**REQUIRED WORK**: Reproduce every entry exactly as written.

Saved data entries
━━━━━━━━━━

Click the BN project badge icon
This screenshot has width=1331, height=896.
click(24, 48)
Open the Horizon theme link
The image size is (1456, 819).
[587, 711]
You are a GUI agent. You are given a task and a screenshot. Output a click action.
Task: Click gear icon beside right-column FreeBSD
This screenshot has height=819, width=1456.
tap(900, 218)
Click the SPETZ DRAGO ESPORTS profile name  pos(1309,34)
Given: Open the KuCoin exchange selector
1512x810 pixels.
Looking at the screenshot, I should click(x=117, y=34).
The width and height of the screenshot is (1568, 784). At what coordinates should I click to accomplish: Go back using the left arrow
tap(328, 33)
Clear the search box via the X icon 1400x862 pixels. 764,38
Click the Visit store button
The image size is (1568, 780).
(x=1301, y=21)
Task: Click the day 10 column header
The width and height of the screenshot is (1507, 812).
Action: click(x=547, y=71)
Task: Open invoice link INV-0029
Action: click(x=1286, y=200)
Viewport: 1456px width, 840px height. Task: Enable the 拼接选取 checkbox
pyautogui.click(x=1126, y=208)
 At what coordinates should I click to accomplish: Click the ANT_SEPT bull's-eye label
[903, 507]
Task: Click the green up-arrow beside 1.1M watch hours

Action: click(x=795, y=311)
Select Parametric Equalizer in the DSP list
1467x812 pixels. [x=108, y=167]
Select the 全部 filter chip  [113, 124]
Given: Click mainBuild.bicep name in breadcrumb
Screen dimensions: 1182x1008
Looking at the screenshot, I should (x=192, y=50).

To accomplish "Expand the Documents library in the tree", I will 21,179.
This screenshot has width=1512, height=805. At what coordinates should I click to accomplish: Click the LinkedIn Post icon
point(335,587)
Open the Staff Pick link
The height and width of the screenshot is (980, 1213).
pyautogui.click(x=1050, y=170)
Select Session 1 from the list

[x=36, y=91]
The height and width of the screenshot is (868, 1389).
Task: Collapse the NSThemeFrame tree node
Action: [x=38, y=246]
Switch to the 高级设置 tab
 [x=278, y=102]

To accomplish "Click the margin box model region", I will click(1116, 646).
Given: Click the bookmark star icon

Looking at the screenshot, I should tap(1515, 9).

━━━━━━━━━━

**ANSWER TO THIS EXERCISE**:
Click the BN project badge icon
This screenshot has width=1331, height=896.
click(24, 48)
Open the Horizon theme link
The image size is (1456, 819).
[587, 711]
You are a GUI agent. You are given a task and a screenshot. Output a click action.
Task: Click gear icon beside right-column FreeBSD
This screenshot has height=819, width=1456.
tap(900, 218)
Click the SPETZ DRAGO ESPORTS profile name  pos(1309,34)
Given: Open the KuCoin exchange selector
1512x810 pixels.
Looking at the screenshot, I should click(x=117, y=34).
The width and height of the screenshot is (1568, 784). At what coordinates should I click to accomplish: Go back using the left arrow
tap(328, 33)
Clear the search box via the X icon 1400x862 pixels. 764,38
Click the Visit store button
The image size is (1568, 780).
(x=1301, y=21)
Task: Click the day 10 column header
The width and height of the screenshot is (1507, 812).
Action: click(x=547, y=71)
Task: Open invoice link INV-0029
Action: click(x=1286, y=200)
Viewport: 1456px width, 840px height. Task: Enable the 拼接选取 checkbox
pyautogui.click(x=1126, y=208)
 At what coordinates should I click to accomplish: Click the ANT_SEPT bull's-eye label
[903, 507]
Task: Click the green up-arrow beside 1.1M watch hours

Action: click(x=795, y=311)
Select Parametric Equalizer in the DSP list
1467x812 pixels. [x=108, y=167]
Select the 全部 filter chip  [113, 124]
Given: Click mainBuild.bicep name in breadcrumb
Screen dimensions: 1182x1008
Looking at the screenshot, I should (x=192, y=50).

To accomplish "Expand the Documents library in the tree", I will 21,179.
This screenshot has width=1512, height=805. At what coordinates should I click to accomplish: Click the LinkedIn Post icon
point(335,587)
Open the Staff Pick link
The height and width of the screenshot is (980, 1213).
pyautogui.click(x=1050, y=170)
Select Session 1 from the list

[x=36, y=91]
The height and width of the screenshot is (868, 1389).
Task: Collapse the NSThemeFrame tree node
Action: [x=38, y=246]
Switch to the 高级设置 tab
 [x=278, y=102]

To accomplish "Click the margin box model region", I will click(1116, 646).
Given: Click the bookmark star icon

Looking at the screenshot, I should tap(1515, 9).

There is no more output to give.